October 15th 05, 02:18 PM
"---MIKE---" > wrote in message
...
>Phil, You are by no means an "average" cat owner. Of all the cat owners
>I know, none of them have an otoscope.

Perhaps you need to get out more, Mike. ;-)

Seriously, Mike, you can pick up a good otoscope/ophthalmoscope on eBay for
>$100. Your vet can show you in <10 mins. how to check your cat's ears.
Its great for between-vet visits exams at home.

Phil

5cats
October 15th 05, 03:23 PM
---MIKE--- wrote:

> Phil, You are by no means an "average" cat owner. Of all the cat owners
> I know, none of them have an otoscope.
>
>

Right this very moment I'm wishing I had one, as I'm looking at an
excessive buildup of brown gunk in one ear. Is it nothing or should I panic
before it spreads to 10 ears? The question of the day...

Phil P.
October 15th 05, 03:44 PM
"5cats" > wrote in message
...
> ---MIKE--- wrote:
>
> > Phil, You are by no means an "average" cat owner. Of all the cat owners
> > I know, none of them have an otoscope.
> >
> >
>
> Right this very moment I'm wishing I had one, as I'm looking at an
> excessive buildup of brown gunk in one ear. Is it nothing or should I
panic
> before it spreads to 10 ears? The question of the day...

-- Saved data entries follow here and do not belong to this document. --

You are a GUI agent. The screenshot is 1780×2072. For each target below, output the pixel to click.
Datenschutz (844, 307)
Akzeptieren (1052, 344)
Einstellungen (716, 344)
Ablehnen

There are a few very good units on eBay for <$50. Some also have
interchangeable Otoscope & Ophthalmoscope heads.

http://tinyurl.com/dwjwu

5cats
October 15th 05, 05:02 PM
Phil P. wrote:

>
>> Right this very moment I'm wishing I had one, as I'm looking at an
>> excessive buildup of brown gunk in one ear. Is it nothing or should I
> panic
>> before it spreads to 10 ears? The question of the day...
>
> There are a few very good units on eBay for <$50. Some also have
> interchangeable Otoscope & Ophthalmoscope heads.
>
> http://tinyurl.com/dwjwu
>
>

Is a human model OK, or is a veterinary one required?

Phil P.
October 15th 05, 05:34 PM
"5cats" > wrote in message
...
> Phil P. wrote:
>
> >
> >> Right this very moment I'm wishing I had one, as I'm looking at an
> >> excessive buildup of brown gunk in one ear. Is it nothing or should I
> > panic
> >> before it spreads to 10 ears? The question of the day...
> >
> > There are a few very good units on eBay for <$50. Some also have
> > interchangeable Otoscope & Ophthalmoscope heads.
> >
> > http://tinyurl.com/dwjwu
> >
> >
>
> Is a human model OK, or is a veterinary one required?


They're the same unit. The only difference is the
interchangeable/disposable little black plastic specula sizes (4 and 5mm),
but most units come with an assortment of sizes. You can also buy assortment
or one size
packs of speculas for about $8-$10 or even less.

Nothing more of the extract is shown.